Aller au contenu principal

Machine Learning 5 — Synthesis exercises

:::tip Kaggle notebook The full executable code for this chapter is on Kaggle: Open →

French and Chinese versions available from the home page. :::

Four synthesis exercises to put everything into practice. Each dataset stresses a specific skill from earlier chapters. The notebook provides reference solutions: solid baselines, not Kaggle-optimal solutions, but clean skeletons you can refine.
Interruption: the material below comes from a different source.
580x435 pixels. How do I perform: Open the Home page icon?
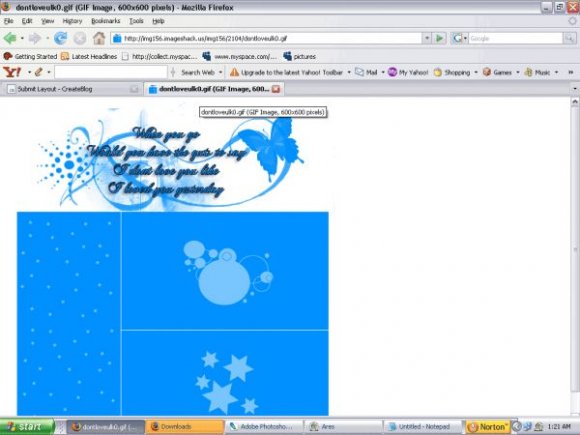pos(99,38)
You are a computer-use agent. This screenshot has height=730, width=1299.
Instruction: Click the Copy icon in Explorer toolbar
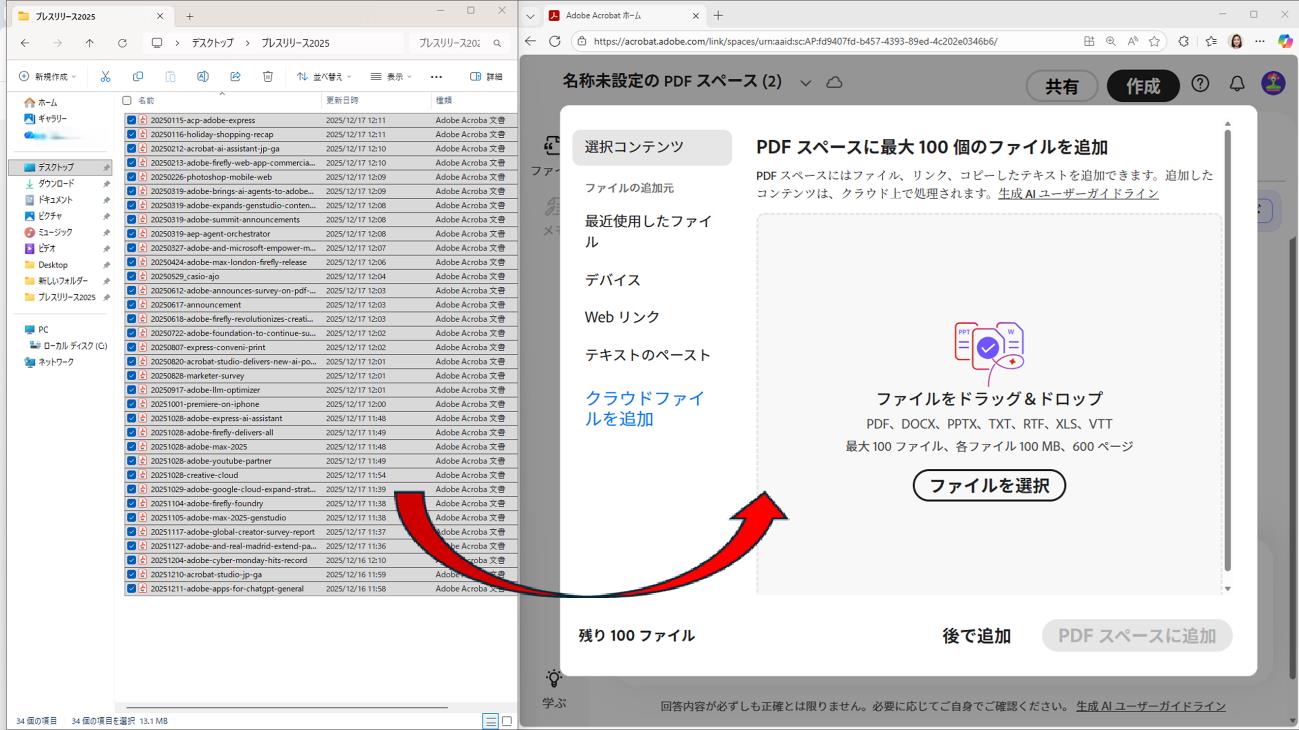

Mercedes-Benz Greener Manufacturing

Type: high-dimensional regression.

The dataset has ~370 mixed features (categorical encoded as letters + binary) to predict y, a performance score from a test bench.

What's expected

  1. Load the dataset, check the target and column types.
  2. Build a ColumnTransformer: OneHotEncoder for categoricals, VarianceThreshold to drop near-constant binaries.
  3. Train a Ridge or GradientBoostingRegressor in a Pipeline.
  4. Evaluate with MAE / RMSE / R² on a test split.

Why this exercise?

It's the archetype of a high-dimensional dataset where preprocessing takes longer than the model. Variable selection (via VarianceThreshold or Lasso) plays a key role.

Stroke Prediction

Type: imbalanced classification + missing values.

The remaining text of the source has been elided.